Excerpt Block Start
The BMT Program of the Private Universitary Hospital of Córdoba in Argentina, was the first centre in Latin America to be inspected as part of a pilot group participating in the FACT-JACIE Stepwise Certification Program. Patricia Abichaín, Quality Manager, explains the preparation process and the inspection that took place on November 20-21.
First joint FACT-JACIE Inspection in Latin America: our experience.
The “Programa de Trasplante de Médula Ósea del Hospital Privado Universitario de Córdoba, Argentina”, member of the Latin America Bone Marrow Transplantation (LABMT) cooperative group, was the first centre in Latin America to be part of the pilot group in the FACT-JACIE Stepwise Certification Program. This project is an innovative proposal for centers in this geographic and economic region to provide a pathway to achieve full accreditation through a step-by-step process.
To be selected for “The Stepwise Certification Program” meant a great challenge for us. It started in July 2017, when we sent the Application Form; a few months later, we received the documentation that should be completed, including the inspection checklist, which became our working tool during several months.
In order to move forward in this process, it was a great advantage to be a joint program (Collection Unit, Processing Unit, and Clinical Unit working together in a single location), strongly motivated by the Program´s Director, who became the leader of a working team formed by the units’ directors, representatives of the units and members of an external company of Quality Consulting. The first task was to perform an internal audit to assess our situation, design a workflow, and finally start making some changes in our way of working.
Completing the inspection checklist was really a huge effort. We spent almost 3 months working on it to achieve the first version that we submitted on March 16, 2018. Fortunately, we had support from FACT and JACIE, who helped us to understand the Standards and demonstrate evidence of compliance.
In the meantime, we began to build a “Quality Management System”. The first step was to name a Quality Manager who wrote a Quality Plan in collaboration with the units’ representatives. This group, our Quality Committee, defined measurable outcomes, performed internal audits, implemented validation plans for critical processes in different areas, worked together with the institution’s Human Resources Management in creating job descriptions for keys positions, adopted both the institution’s System for Document Control (knowing with certainty the importance of this chapter in the scaffolding of a Quality Management System for both the hospital and the transplant program), and developed an Incident Reporting System encouraging personnel to know and use them; involved the institutional Bioengineering section for control and maintenance of critical equipment, as the most relevant items. To accomplish this challenge, it was extremely useful to have access to the FACT Quality Handbook, the JACIE Quality Management Guide, and documents kindly provided by generous centers from Europe and the United States.
In each unit, Standard Operating Procedures (SOPs) were written, discussed, reviewed and implemented. All of them are first version and we will update them in the near future adopting guidance provided by JACIE and FACT inspectors. Besides writing SOPs, we tried to re-organize the activities with regards to human resources, facilities and equipment. We also introduced simple statistical tools in order to follow-up on our measurable outcomes.
Excerpt Block End
Exercise ▸ Please edit the part of the inspection account that opens with "To be selected" and closes with "way of working.", changing "working team" to "project team". The data after the inspection account has nothing to do with it.
Data for analysis Block Start
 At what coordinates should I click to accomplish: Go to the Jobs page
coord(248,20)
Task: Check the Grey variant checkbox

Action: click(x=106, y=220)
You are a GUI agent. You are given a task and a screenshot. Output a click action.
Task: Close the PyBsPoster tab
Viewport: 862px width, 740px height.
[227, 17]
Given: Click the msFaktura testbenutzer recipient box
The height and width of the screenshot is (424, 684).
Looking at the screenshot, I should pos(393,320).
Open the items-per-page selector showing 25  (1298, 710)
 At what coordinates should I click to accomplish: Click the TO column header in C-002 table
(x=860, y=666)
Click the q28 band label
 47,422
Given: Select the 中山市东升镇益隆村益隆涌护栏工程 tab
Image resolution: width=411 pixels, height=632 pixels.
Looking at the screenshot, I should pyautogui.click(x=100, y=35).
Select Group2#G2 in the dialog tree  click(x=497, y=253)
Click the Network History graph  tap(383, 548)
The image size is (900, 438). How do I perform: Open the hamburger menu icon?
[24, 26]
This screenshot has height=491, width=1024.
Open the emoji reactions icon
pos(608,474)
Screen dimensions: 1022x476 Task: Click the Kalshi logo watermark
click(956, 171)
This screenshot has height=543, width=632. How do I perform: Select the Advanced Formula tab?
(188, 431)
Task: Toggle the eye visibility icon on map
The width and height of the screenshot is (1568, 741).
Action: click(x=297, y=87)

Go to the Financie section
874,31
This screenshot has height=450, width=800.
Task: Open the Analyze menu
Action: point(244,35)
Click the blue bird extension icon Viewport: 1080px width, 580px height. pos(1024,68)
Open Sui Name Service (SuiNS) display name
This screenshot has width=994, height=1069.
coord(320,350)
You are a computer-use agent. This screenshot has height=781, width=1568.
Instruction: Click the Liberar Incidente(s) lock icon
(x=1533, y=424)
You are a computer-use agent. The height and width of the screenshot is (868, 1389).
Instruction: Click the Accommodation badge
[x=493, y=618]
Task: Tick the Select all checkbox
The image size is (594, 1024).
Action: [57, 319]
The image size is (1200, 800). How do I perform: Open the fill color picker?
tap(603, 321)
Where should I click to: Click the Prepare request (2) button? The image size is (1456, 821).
Data for analysis Block End
Exercise response ▸
To be selected for “The Stepwise Certification Program” meant a great challenge for us. It started in July 2017, when we sent the Application Form; a few months later, we received the documentation that should be completed, including the inspection checklist, which became our working tool during several months.
In order to move forward in this process, it was a great advantage to be a joint program (Collection Unit, Processing Unit, and Clinical Unit working together in a single location), strongly motivated by the Program´s Director, who became the leader of a project team formed by the units’ directors, representatives of the units and members of an external company of Quality Consulting. The first task was to perform an internal audit to assess our situation, design a workflow, and finally start making some changes in our way of working.